STATED PROBLEM :: Reproduce the data below, substituting "check box" for each occurrence of "checkbox" and leaving everything else unchanged.

MATERIALS PROVIDED ::
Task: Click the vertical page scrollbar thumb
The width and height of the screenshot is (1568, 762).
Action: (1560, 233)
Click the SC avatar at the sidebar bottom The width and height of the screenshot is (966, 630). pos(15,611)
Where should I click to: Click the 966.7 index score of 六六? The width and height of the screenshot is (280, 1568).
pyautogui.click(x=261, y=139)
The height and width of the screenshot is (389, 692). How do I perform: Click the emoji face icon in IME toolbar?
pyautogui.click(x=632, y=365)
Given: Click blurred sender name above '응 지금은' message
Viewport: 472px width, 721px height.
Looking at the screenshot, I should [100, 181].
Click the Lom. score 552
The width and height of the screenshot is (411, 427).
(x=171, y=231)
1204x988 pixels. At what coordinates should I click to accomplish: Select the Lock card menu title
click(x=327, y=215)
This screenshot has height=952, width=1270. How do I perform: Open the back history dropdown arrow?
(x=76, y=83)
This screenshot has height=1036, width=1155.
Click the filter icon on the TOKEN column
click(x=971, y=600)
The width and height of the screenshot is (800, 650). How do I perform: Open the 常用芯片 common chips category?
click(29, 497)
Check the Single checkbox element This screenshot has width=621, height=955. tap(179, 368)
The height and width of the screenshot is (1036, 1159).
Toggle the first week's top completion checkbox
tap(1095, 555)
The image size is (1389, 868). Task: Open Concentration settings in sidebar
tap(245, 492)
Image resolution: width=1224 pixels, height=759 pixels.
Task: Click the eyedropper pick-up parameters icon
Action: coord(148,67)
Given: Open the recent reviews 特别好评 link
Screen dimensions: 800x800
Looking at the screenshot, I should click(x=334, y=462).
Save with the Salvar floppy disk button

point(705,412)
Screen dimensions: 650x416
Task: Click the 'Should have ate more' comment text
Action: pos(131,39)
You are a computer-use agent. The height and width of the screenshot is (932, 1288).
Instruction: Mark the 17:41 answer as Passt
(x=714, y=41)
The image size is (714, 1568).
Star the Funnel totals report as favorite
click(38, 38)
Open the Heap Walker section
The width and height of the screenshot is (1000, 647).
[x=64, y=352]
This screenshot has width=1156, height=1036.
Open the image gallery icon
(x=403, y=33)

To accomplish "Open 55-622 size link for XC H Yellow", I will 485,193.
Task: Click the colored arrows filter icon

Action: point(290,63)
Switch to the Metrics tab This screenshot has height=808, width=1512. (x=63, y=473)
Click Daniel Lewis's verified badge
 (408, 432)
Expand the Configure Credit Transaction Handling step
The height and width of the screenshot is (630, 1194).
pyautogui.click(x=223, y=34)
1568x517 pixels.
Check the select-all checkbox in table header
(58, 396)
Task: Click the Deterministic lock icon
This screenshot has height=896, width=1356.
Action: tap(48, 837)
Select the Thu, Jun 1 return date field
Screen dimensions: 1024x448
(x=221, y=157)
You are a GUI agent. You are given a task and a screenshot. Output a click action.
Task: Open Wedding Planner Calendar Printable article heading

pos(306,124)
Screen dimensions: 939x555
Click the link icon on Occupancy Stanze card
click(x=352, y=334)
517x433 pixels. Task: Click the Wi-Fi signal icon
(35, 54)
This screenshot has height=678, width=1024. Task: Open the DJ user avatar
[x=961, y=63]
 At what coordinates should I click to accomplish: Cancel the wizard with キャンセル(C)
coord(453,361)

WRITTEN ANSWER ::
Task: Click the vertical page scrollbar thumb
The width and height of the screenshot is (1568, 762).
Action: (1560, 233)
Click the SC avatar at the sidebar bottom The width and height of the screenshot is (966, 630). pos(15,611)
Where should I click to: Click the 966.7 index score of 六六? The width and height of the screenshot is (280, 1568).
pyautogui.click(x=261, y=139)
The height and width of the screenshot is (389, 692). How do I perform: Click the emoji face icon in IME toolbar?
pyautogui.click(x=632, y=365)
Given: Click blurred sender name above '응 지금은' message
Viewport: 472px width, 721px height.
Looking at the screenshot, I should [100, 181].
Click the Lom. score 552
The width and height of the screenshot is (411, 427).
(x=171, y=231)
1204x988 pixels. At what coordinates should I click to accomplish: Select the Lock card menu title
click(x=327, y=215)
This screenshot has height=952, width=1270. How do I perform: Open the back history dropdown arrow?
(x=76, y=83)
This screenshot has height=1036, width=1155.
Click the filter icon on the TOKEN column
click(x=971, y=600)
The width and height of the screenshot is (800, 650). How do I perform: Open the 常用芯片 common chips category?
click(29, 497)
Check the Single check box element This screenshot has width=621, height=955. tap(179, 368)
The height and width of the screenshot is (1036, 1159).
Toggle the first week's top completion check box
tap(1095, 555)
The image size is (1389, 868). Task: Open Concentration settings in sidebar
tap(245, 492)
Image resolution: width=1224 pixels, height=759 pixels.
Task: Click the eyedropper pick-up parameters icon
Action: coord(148,67)
Given: Open the recent reviews 特别好评 link
Screen dimensions: 800x800
Looking at the screenshot, I should click(x=334, y=462).
Save with the Salvar floppy disk button

point(705,412)
Screen dimensions: 650x416
Task: Click the 'Should have ate more' comment text
Action: pos(131,39)
You are a computer-use agent. The height and width of the screenshot is (932, 1288).
Instruction: Mark the 17:41 answer as Passt
(x=714, y=41)
The image size is (714, 1568).
Star the Funnel totals report as favorite
click(38, 38)
Open the Heap Walker section
The width and height of the screenshot is (1000, 647).
[x=64, y=352]
This screenshot has width=1156, height=1036.
Open the image gallery icon
(x=403, y=33)

To accomplish "Open 55-622 size link for XC H Yellow", I will 485,193.
Task: Click the colored arrows filter icon

Action: point(290,63)
Switch to the Metrics tab This screenshot has height=808, width=1512. (x=63, y=473)
Click Daniel Lewis's verified badge
 (408, 432)
Expand the Configure Credit Transaction Handling step
The height and width of the screenshot is (630, 1194).
pyautogui.click(x=223, y=34)
1568x517 pixels.
Check the select-all check box in table header
(58, 396)
Task: Click the Deterministic lock icon
This screenshot has height=896, width=1356.
Action: tap(48, 837)
Select the Thu, Jun 1 return date field
Screen dimensions: 1024x448
(x=221, y=157)
You are a GUI agent. You are given a task and a screenshot. Output a click action.
Task: Open Wedding Planner Calendar Printable article heading

pos(306,124)
Screen dimensions: 939x555
Click the link icon on Occupancy Stanze card
click(x=352, y=334)
517x433 pixels. Task: Click the Wi-Fi signal icon
(35, 54)
This screenshot has height=678, width=1024. Task: Open the DJ user avatar
[x=961, y=63]
 At what coordinates should I click to accomplish: Cancel the wizard with キャンセル(C)
coord(453,361)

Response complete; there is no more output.